Dataset content Block Start
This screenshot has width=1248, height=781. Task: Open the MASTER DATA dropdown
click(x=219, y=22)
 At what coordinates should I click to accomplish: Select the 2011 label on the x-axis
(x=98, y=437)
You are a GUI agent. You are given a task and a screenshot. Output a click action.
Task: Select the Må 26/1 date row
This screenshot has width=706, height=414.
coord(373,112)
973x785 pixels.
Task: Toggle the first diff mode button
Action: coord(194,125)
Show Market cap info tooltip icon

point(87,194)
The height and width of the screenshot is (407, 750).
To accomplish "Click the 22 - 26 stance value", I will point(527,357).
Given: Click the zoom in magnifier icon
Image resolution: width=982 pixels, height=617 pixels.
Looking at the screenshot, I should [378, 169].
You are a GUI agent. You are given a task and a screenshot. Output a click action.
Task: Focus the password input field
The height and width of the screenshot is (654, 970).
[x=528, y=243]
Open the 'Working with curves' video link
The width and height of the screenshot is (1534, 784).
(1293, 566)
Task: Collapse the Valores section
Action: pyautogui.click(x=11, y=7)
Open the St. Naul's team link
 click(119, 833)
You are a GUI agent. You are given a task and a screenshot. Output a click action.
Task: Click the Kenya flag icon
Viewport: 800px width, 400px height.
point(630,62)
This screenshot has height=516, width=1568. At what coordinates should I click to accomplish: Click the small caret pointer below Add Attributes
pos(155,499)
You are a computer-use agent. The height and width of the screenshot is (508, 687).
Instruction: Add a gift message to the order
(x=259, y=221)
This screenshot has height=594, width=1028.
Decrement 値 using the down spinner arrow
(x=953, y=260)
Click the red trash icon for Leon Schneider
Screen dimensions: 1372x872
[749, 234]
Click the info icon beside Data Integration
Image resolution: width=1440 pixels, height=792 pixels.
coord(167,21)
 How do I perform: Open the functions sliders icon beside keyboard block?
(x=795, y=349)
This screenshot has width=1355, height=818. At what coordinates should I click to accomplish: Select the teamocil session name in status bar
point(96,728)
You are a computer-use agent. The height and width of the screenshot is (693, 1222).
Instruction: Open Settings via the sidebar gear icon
Dataset content Block End
Write out every line in the data that holds the string "computer".

Response area ::
You are a computer-use agent. The height and width of the screenshot is (508, 687).
You are a computer-use agent. The height and width of the screenshot is (693, 1222).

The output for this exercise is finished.